The county commissioners voted last month to hire the firm RSM associates for $211,000 to conduct the analysis.

“It gets us closer and closer to accurate and fair values,” said David Francis, Haywood County tax collector.

When doing an appraisal on a mass scale — roughly 52,000 parcels of land and 40,000 structures — it is simply too costly and time consuming to personally visit each one.

Instead, properties are weighed by key variables such as number of bedrooms, whether there’s a garage or even if it has a good view. Each variable takes the value up or down a notch, but is only as good as the baseline assigned to the neighborhood. The method is often accused of painting with too broad a brush.

The analysis aims to create more distinctions between properties on a micro level.

“I feel like this will give a more accurate appraisal,” said Commissioner Kevin Ensley, who owns property throughout the county and in the past has felt the county-assigned values were a little off.

Francis had to look no further than his childhood home for a classic example of what many in the county face. The home dates back to the early 1960s in what was then rural Francis Cove. During the building boom of the past decade, wealthy houses cropped up all around it.

“Right next door to the house I grew up in is a development where no house sold for less than $500,000,” Francis said.

While that would naturally push up the value of neighboring properties, there’s no way his boyhood home built in the early ‘60s was worth as much as those houses next door, Francis said. Under the conventional reappraisal method, however, it would have been lumped into the same category.

While the technical lingo for the project is “neighborhood delineation,” Francis likes to call it “fine-tuning.”

For example, while a home with a view is already valued higher than a similar home without a view, the new methodology will adjust not just for a view but the caliber of the view.

“My idea was to drill it down even further,” Francis said.

 

Worth the cost?

A couple of residents have questioned the expense of hiring the outside consultants.

“I believe that department is fully capable of doing this process on their own,” Ted Carr, a Bethel resident, said during a public comment period at a county meeting last week. Carr was among a group of vocal residents who have become regulars at county commissioner meetings. Members of the group regularly speak during the public comment period, largely preaching fiscal restraint.

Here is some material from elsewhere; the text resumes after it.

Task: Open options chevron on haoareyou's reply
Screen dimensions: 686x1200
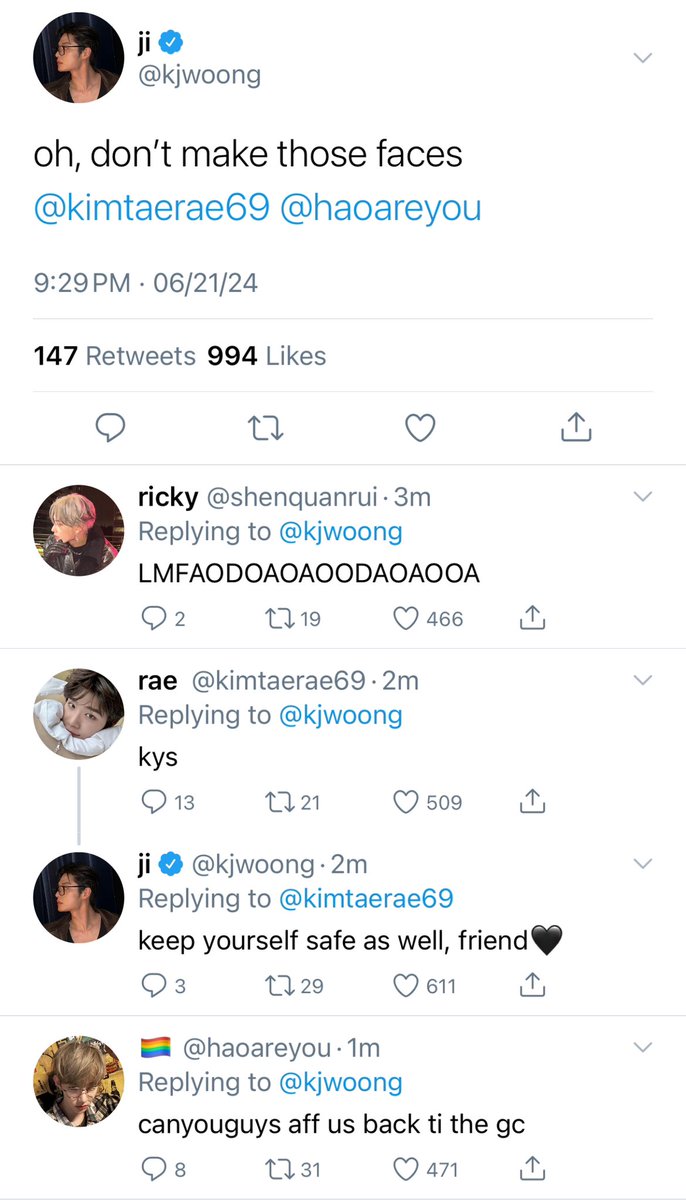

When county commissioners voted to hire the consultants, they justified a portion of the expense by tapping into money already allocated for a reappraisal. The county budgets for a five-person staff in the property appraisal department. But it currently only has four staffers, resulting in a savings of $48,000. By not filling the fifth position, the county can apply the savings to offset the cost of the study — in effect only costing the county $115,000 instead of the full $211,000, the commissioners rationalized.

Carr challenged the mentality, however.

“What I am asking is to do what I do at home. When I find some extra money, I might apply it to the mortgage,” Carr told commissioners. “Please, don’t say ‘So where can we spend it?’”

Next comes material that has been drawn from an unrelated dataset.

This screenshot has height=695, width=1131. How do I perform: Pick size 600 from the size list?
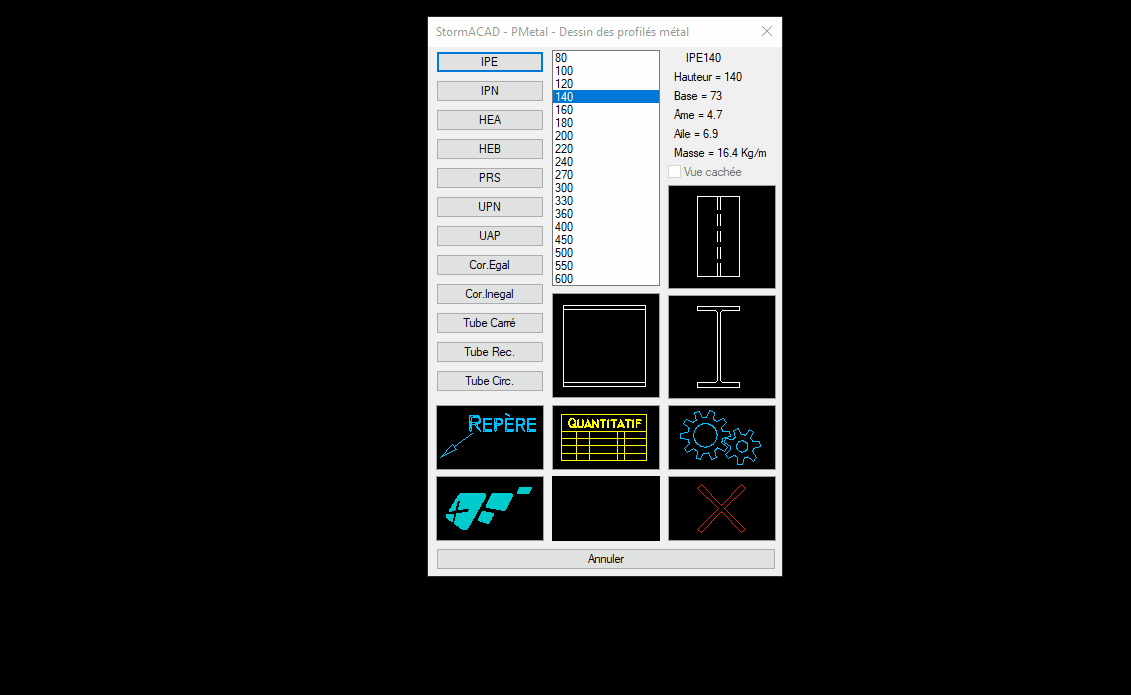coord(565,279)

County commissioners don’t see the expense as frivolous, however.

While there will always be inherent disparities in a property appraisal of this scale, the analysis should level the playing field, according to Commissioner Kirk Kirkpatrick.

“I believe this project will help to even out or create more fair market values,” Kirkpatrick said.

Francis said the lessons learned from the consultants could be applied in future years by the county’s in-house staff, making the one-time cost worth it in the long haul.

“They are teaching us a way to do a more fair appraisal,” Francis said.

Haywood County used to contract out the entire job of the countywide appraisal, but brought it in-house following the 2002 reappraisal.

That’s when the county switched from an eight-year reappraisal schedule to conducting one every four years. The shorter timeframe aimed to reduce “sticker shock.” Property values had been rising so rapidly in the mountains that over a span of eight years property was doubling, tripling or even quadrupling in value. While the state only requires property reappraisals to be conducted every eight years, nearly every county in the region has adopted a more frequent schedule.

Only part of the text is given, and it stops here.